Lownie (pictured) said publishers risked being “left behind” by the higher royalty rates authors can command through the Amazon programme, and that the move was also a reaction to publishers commissioning fewer titles.
Meanwhile, Curtis Brown joint c.e.o. Jonny Geller said his agency was pleased with early sales through its digital self-publishing programme, Curtis Brown Creative, launched via Kindle Direct Publishing and CreateSpace in December last year. He said the agency had already seen strong sales, with Alex Gerlis’ debut novel The Best of Our Spiesselling 4,000 copies in January.

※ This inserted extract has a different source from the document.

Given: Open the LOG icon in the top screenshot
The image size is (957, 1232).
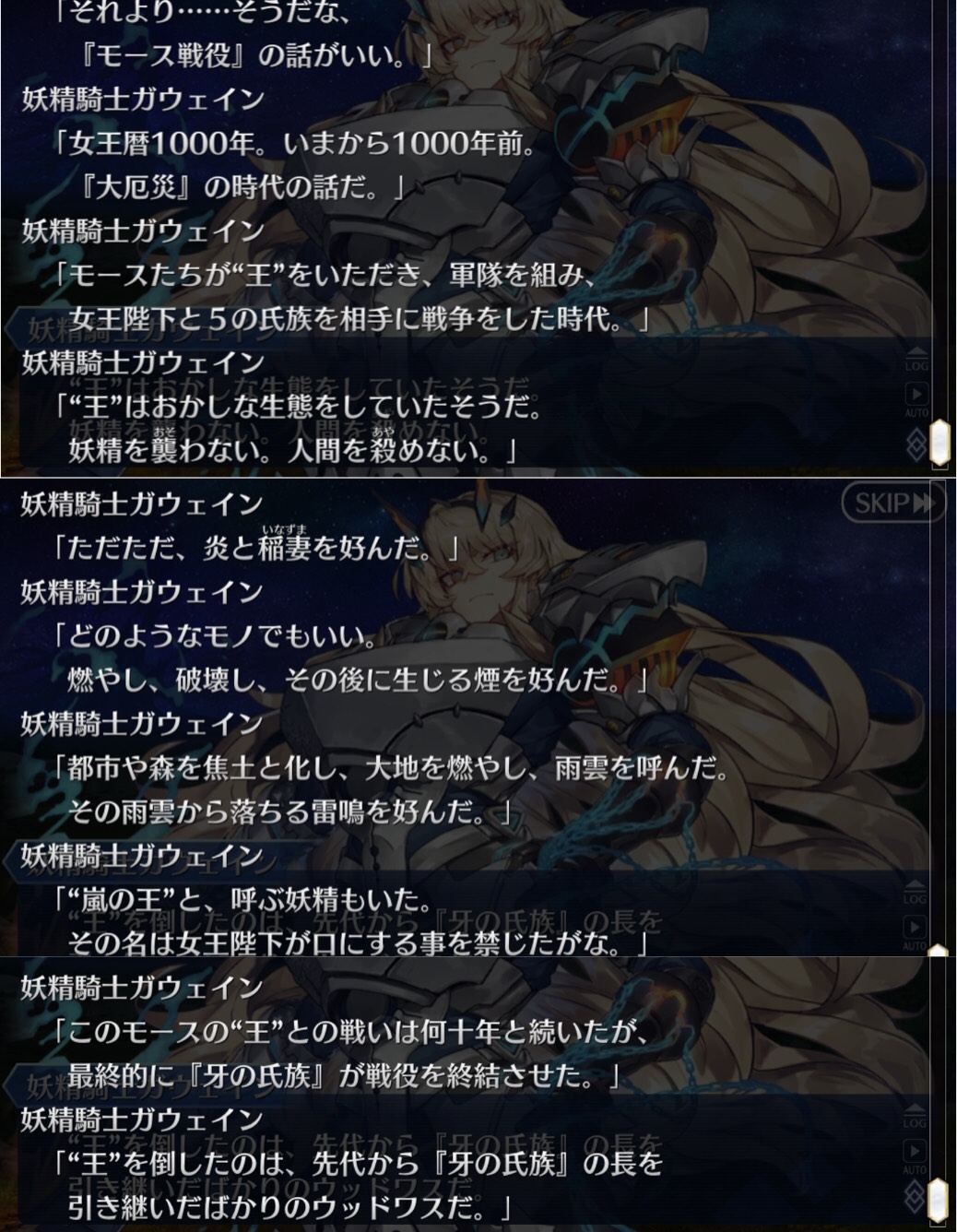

Lownie’s fiction agent David Haviland will be overseeing Thistle, with the first title, Conclave by Mary Hollingsworth, an account of the 1559 papal election, released this week to capitalise on its newsworthiness. The White Glove programme pays 70% on receipts to authors, if the e-books are priced between £1.49 and £7.81, with the Andrew Lownie Agency to take 15% commission, paying publicists to support the titles and designing the books’ covers.
Lownie said: “With e-book publishers and Amazon offering up to 70%, publishers will be left behind if they don’t adapt.” He added: “This is something we do in addition to our main job. There are some books that don’t fit the conventional model, where publishers don’t see the market for it, but we do - or they can’t publish it quickly enough … We are still acting as agents - but we are giving a brand, through Thistle, to these particular books. We are giving people the opportunity to earn while we showcase the works.”
Other titles lined up for February release include Rasputin by Joseph Fuhrmann, a biography of the Russian mystic; The Soldier by Darren Moore, about the changing role of the military; and A Polar Bear Ate My Head by Paul Merrill, a memoir of setting up a lads’ magazine in the UK and Australia.